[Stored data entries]
%%

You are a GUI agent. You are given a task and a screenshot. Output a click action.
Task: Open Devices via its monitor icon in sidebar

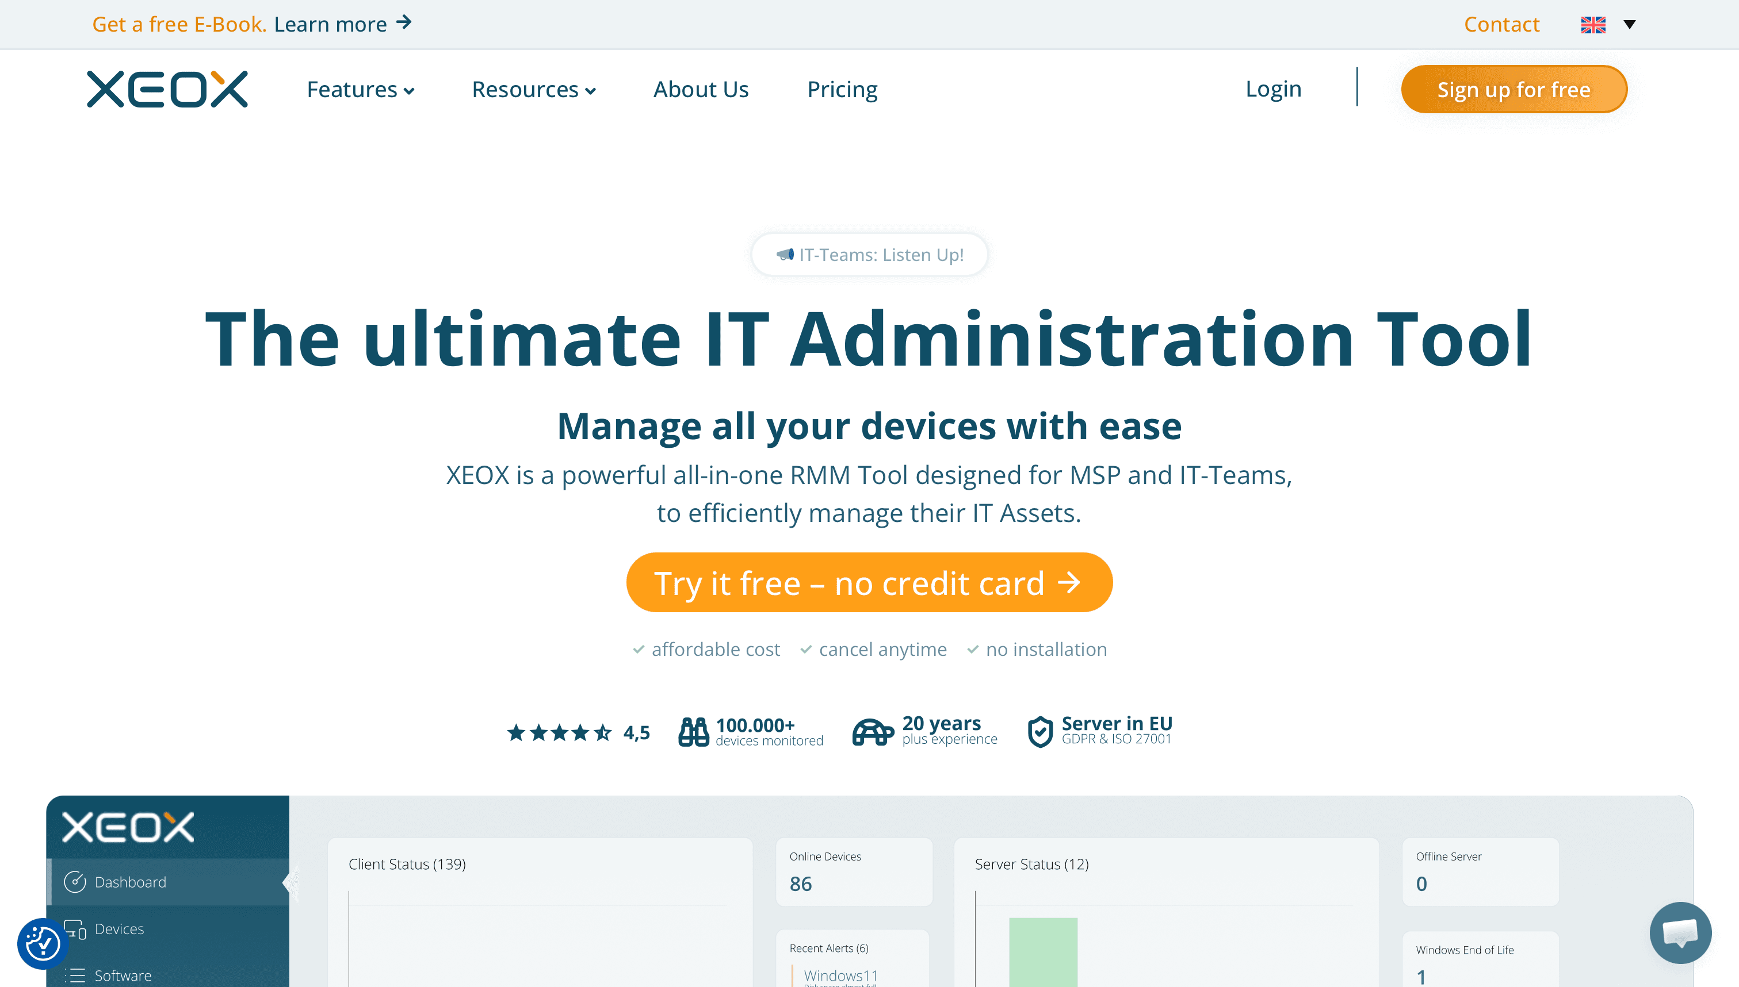[x=75, y=929]
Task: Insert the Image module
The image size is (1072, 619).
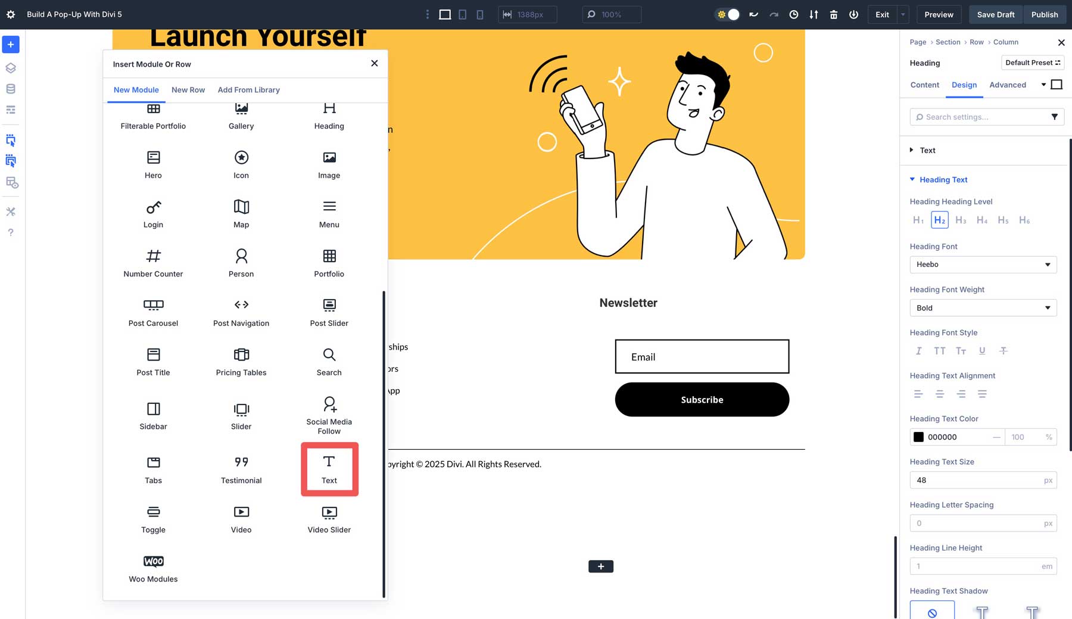Action: coord(329,164)
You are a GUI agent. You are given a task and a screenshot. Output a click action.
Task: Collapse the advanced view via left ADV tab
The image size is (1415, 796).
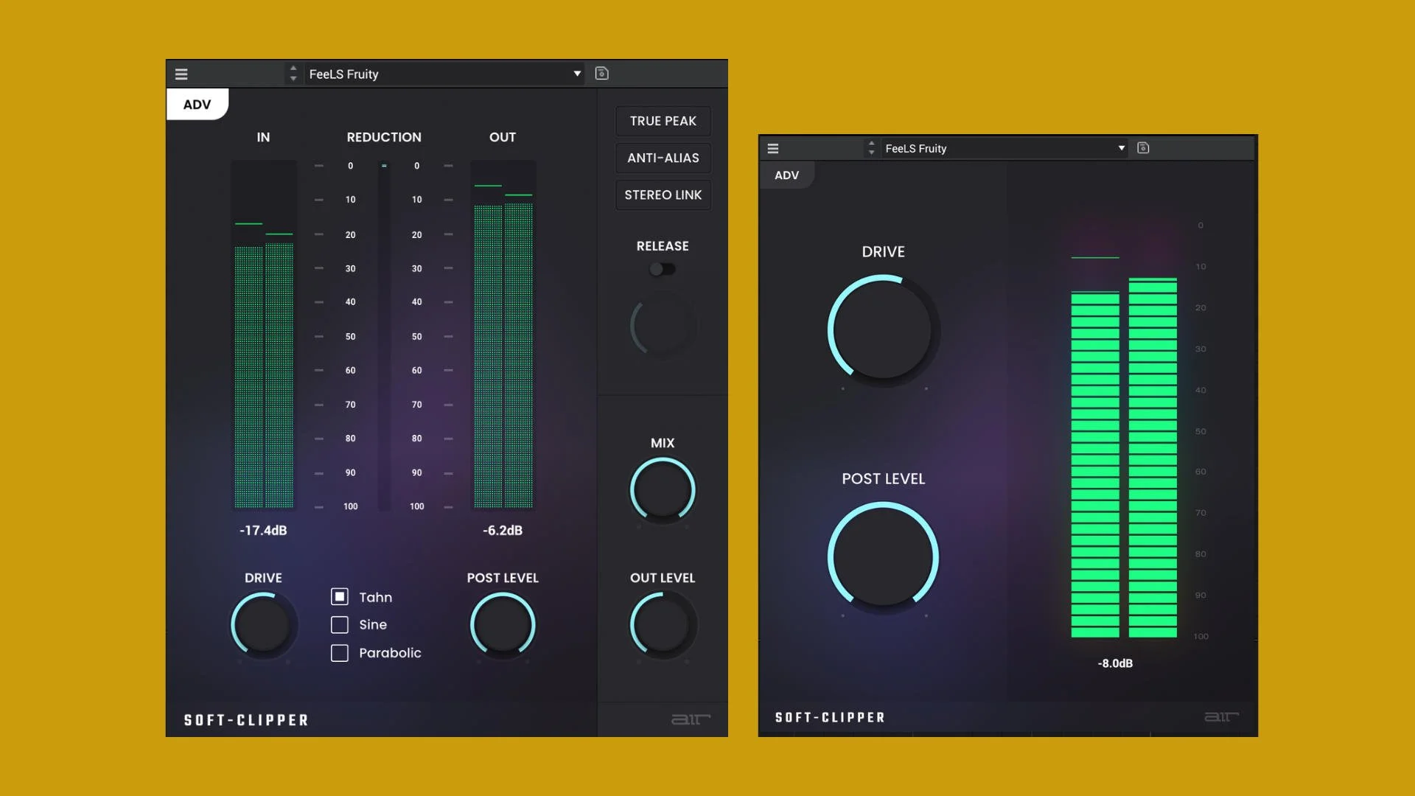[197, 105]
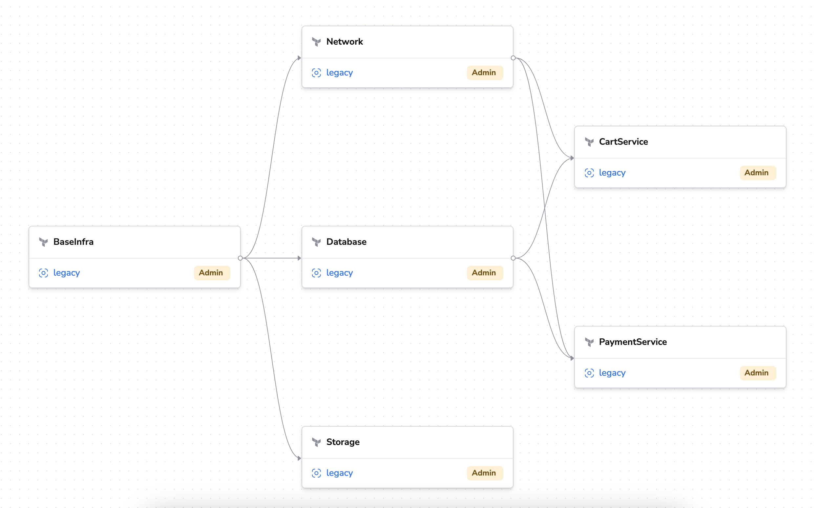The image size is (819, 508).
Task: Click the Terraform icon on the BaseInfra card
Action: click(x=44, y=242)
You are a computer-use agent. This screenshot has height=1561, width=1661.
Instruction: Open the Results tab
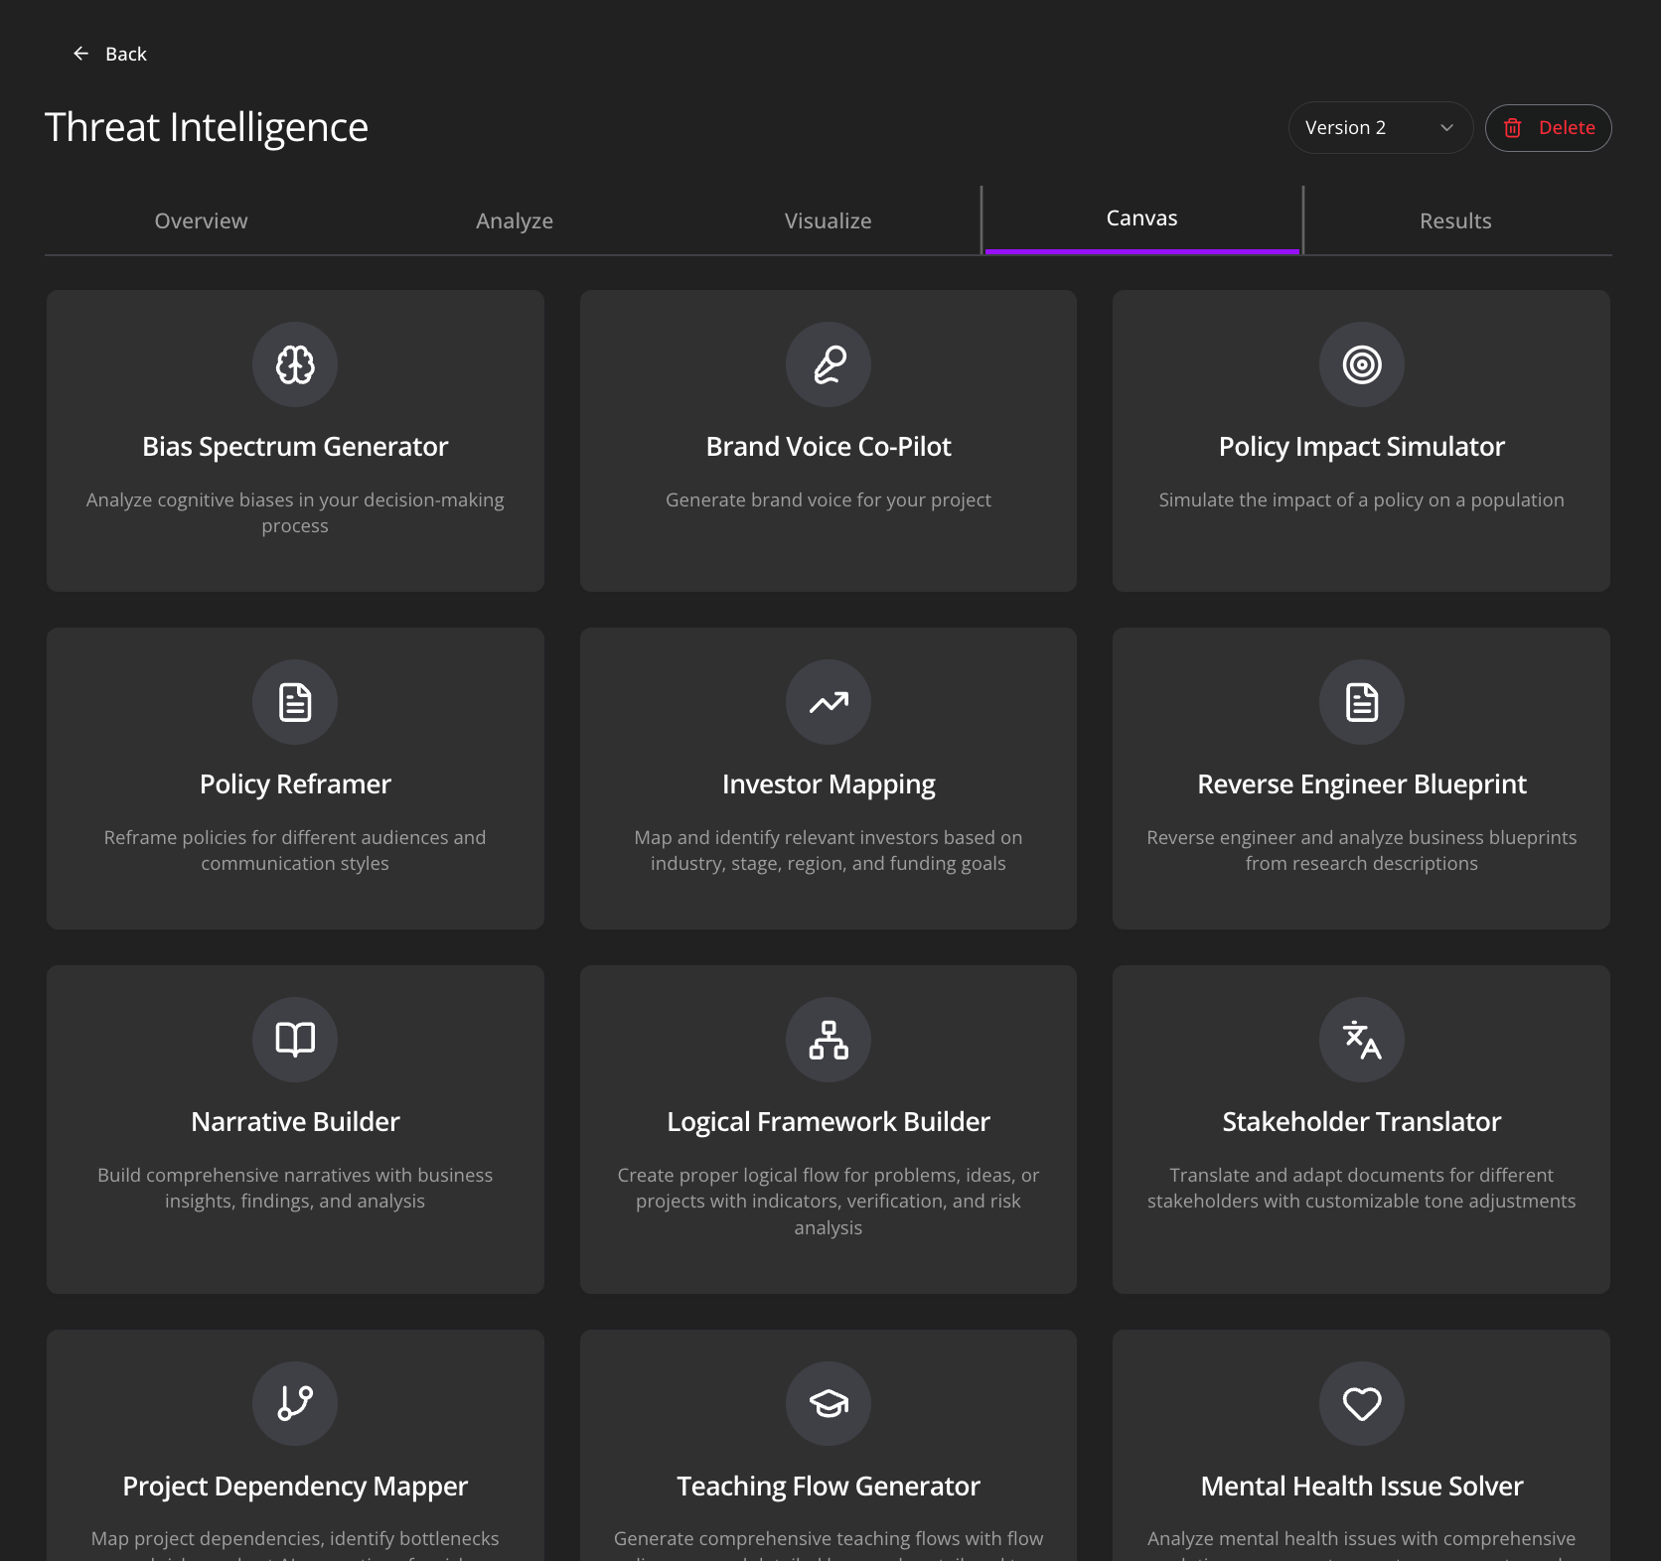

%%

What you are asked to do ->
Output the lines above verbatim, images excluded.

Answer to this exercise ->
You are a GUI agent. You are given a task and a screenshot. Output a click action.
Task: Open Devices via its monitor icon in sidebar

[x=75, y=929]
Task: Insert the Image module
The image size is (1072, 619).
Action: coord(329,164)
You are a GUI agent. You are given a task and a screenshot. Output a click action.
Task: Collapse the advanced view via left ADV tab
The image size is (1415, 796).
[197, 105]
The image size is (819, 508).
Task: Click the Terraform icon on the BaseInfra card
Action: click(x=44, y=242)
You are a computer-use agent. This screenshot has height=1561, width=1661.
Instruction: Open the Results tab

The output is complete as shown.